CAP now part of Hospice

SPRUCE PINE – The Mitchell County Community Alternative Program, or CAP, on Nov. 1 officially became part of Hospice and Palliative Care of the Blue Ridge. 

The transition occurred after the Mitchell County Board of Commissioners determined Hospice and Palliative Care of the Blue Ridge was one of the more qualified healthcare entities to ensure the delivery of quality care services for CAP in Mitchell County.

“When we took DSS over as commissioners, we had the number of foster kids, which was like 90 or so, CAP was not a core business of DSS,” said Keith Holtsclaw, former Mitchell County Commissioner. “CAP was placed in DSS because at one point in time that seemed like the more obvious place for it given the circumstances in 1990. It’s been there a long time, and as part of that, from a continuum of care standpoint, it sure made a whole lot of sense to find a partner that was in this realm and Hospice fit that criteria. It’s a good match. It’s a better match than it was. And, these guys have been very fortunate because (former DSS director) Paula Holtsclaw’s first love was CAP and she ran that program for years, and they have been able to entice Paula to come with CAP, so the consistency and continuity for the patients are absolutely wonderful.”

Hospice and Palliative Care of the Blue Ridge CEO Christina Jenkins said taking over CAP has created a “good continuum of care.”

“We have not had any break in the services provided to CAP clients, and that’s what we wanted, no disruption in care or the services rendered to them,” she said. “Our whole goal is to keep caring for people in their homes and keep them in their homes, and that’s just like hospice’s goal.” 

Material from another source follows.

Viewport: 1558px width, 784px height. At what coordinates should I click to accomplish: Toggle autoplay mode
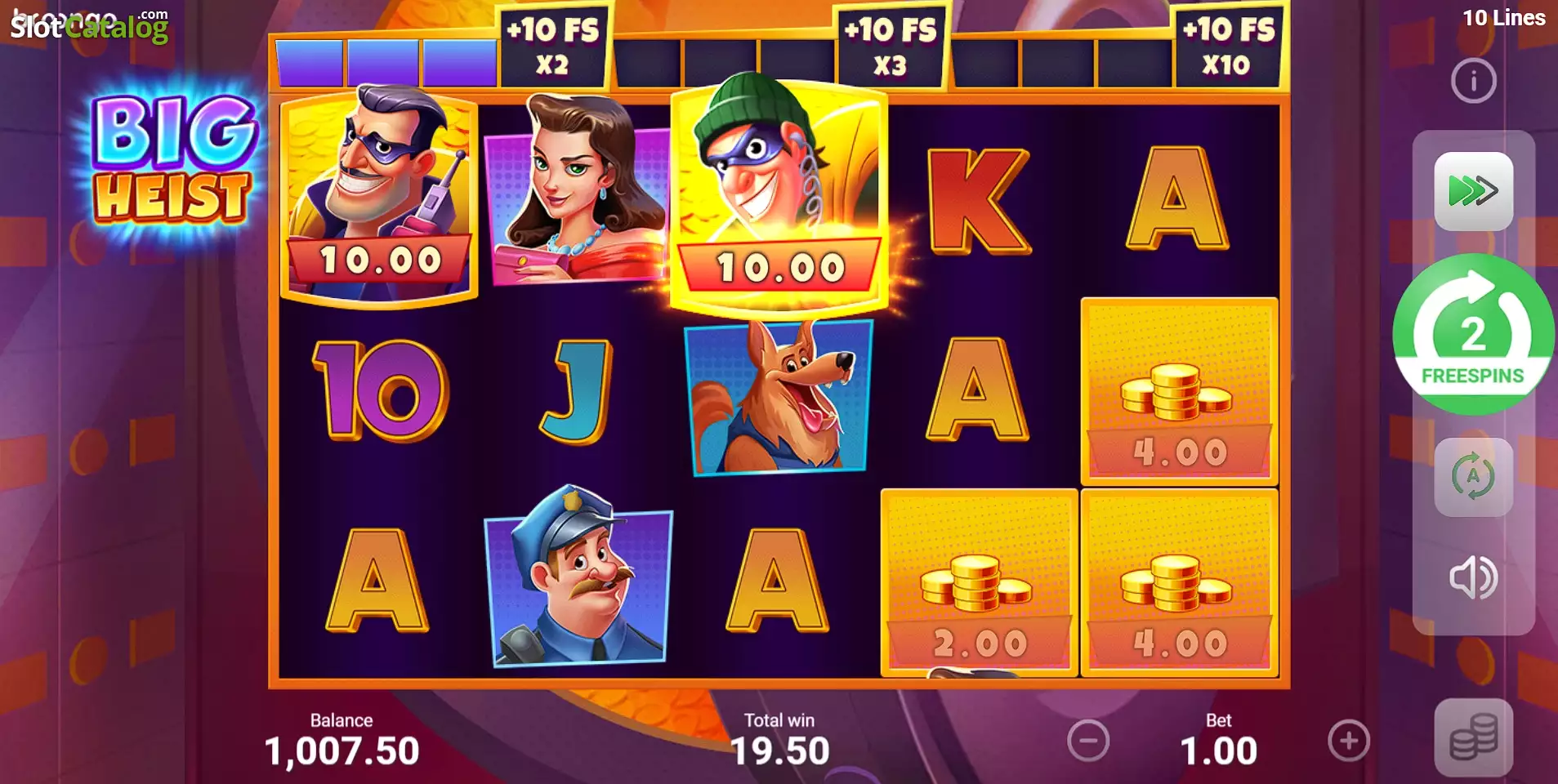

CAP is funded by Medicaid and Medicare, and none of the program’s 68 employees lost their jobs as a result of the transition, including case managers and in-home aides.

CAP is North Carolina Medicaid’s home and community-based services waiver program. In this program, low-income, disabled state residents have an alternative to nursing home placement. Program participants remain in their private residences or receive care in the home of a friend or family. The program also covers the cost of minor home adaptations that increase the independence or safety of the program participant.

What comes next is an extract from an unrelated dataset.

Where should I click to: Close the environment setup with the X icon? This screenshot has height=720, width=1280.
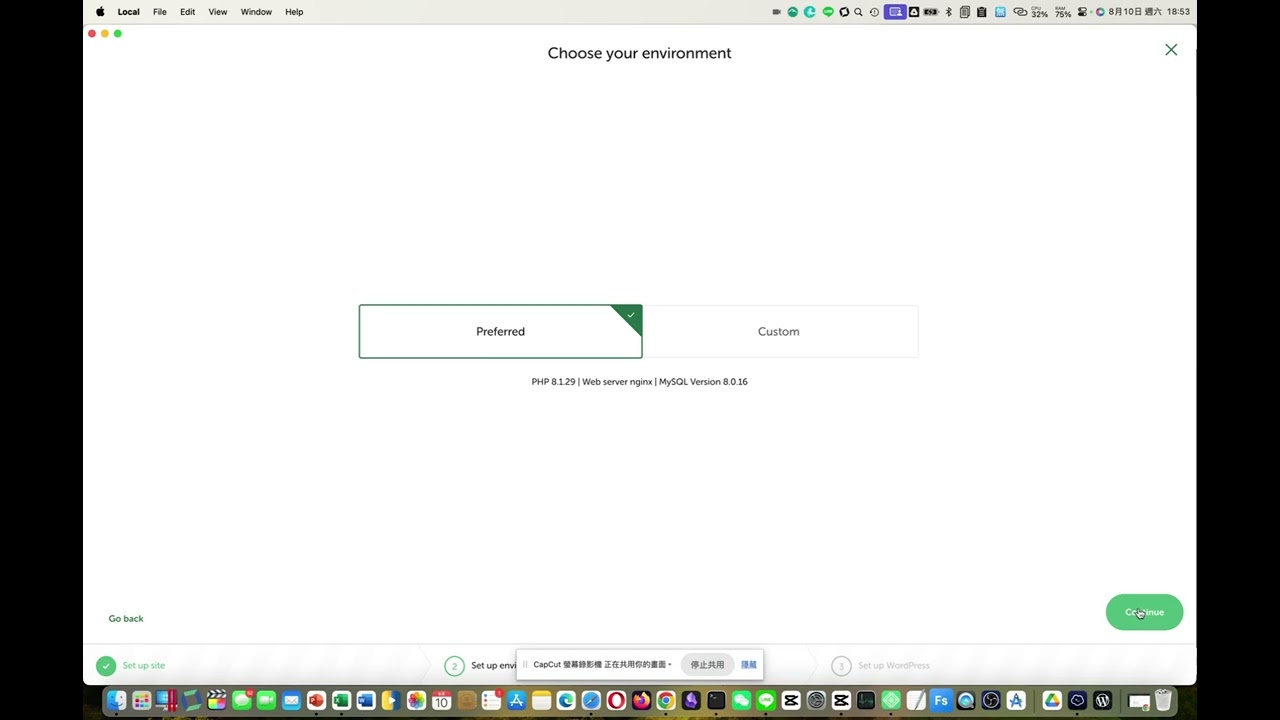(x=1171, y=50)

“When we were asked to take over CAP, we graciously said absolutely yes, that this will be a beautiful program,” Jenkins said. “Keeping CAP with an entity such as hospice that would keep the program as it is currently existing and retain the employees makes total sense.” 

Mitchell County Manager Kathy Young said moving the program was a smooth transition.

“Clients not having to get used to different workers was a big key for us,” she said. “It’s always good to find win-win scenarios, and that’s what this turned out to be.”

Hospice has worked cooperatively with the CAP program for many years, so it was a program Hospice was familiar with as far as services offered. 

“There was a great working relationship before, and now that it’s a division of Hospice, it worked out beautifully,” Jenkins said. “Paula Holtsclaw is invaluable running CAP because of her knowledge and experience with the program. She has said that’s her first love. She and the staff have acclimated well with the transition, and we have not had to do a lot of orientation as a result.” 

CAP is not a moneymaker for hospice, but it is a self-sustaining program when operated correctly can be a core business.

“Moving it to hospice has allowed it to have more focus and attention given to it, which I think will make it shine like the great program it is,” Jenkins said. “As a nonprofit, we are used to breaking even, so the fact it is not a moneymaker did not scare us. When we do have a surplus, it goes back into patient care.”